Stored data entries:
=-=-=-=-=
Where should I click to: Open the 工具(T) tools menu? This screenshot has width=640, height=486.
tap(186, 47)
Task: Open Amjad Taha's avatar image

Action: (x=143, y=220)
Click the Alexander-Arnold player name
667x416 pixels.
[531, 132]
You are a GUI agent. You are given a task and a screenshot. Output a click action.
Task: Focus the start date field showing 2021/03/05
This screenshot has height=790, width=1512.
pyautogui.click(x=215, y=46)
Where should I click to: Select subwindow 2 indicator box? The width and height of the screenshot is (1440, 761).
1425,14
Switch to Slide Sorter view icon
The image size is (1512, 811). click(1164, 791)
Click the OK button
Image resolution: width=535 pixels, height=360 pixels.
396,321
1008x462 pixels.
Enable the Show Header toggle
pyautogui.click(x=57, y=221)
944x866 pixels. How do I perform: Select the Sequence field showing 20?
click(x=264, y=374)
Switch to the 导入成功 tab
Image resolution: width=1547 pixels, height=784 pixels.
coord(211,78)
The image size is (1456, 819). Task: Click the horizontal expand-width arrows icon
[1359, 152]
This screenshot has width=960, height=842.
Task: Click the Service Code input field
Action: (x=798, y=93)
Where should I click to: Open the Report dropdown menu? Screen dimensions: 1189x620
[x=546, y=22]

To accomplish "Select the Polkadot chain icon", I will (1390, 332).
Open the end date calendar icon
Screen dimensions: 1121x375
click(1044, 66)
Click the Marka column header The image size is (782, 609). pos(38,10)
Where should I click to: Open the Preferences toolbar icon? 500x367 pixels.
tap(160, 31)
=-=-=-=-=
- **Assigned task**
Write out each line above with the word "date".

- **Answer for the task**
Task: Focus the start date field showing 2021/03/05
Open the end date calendar icon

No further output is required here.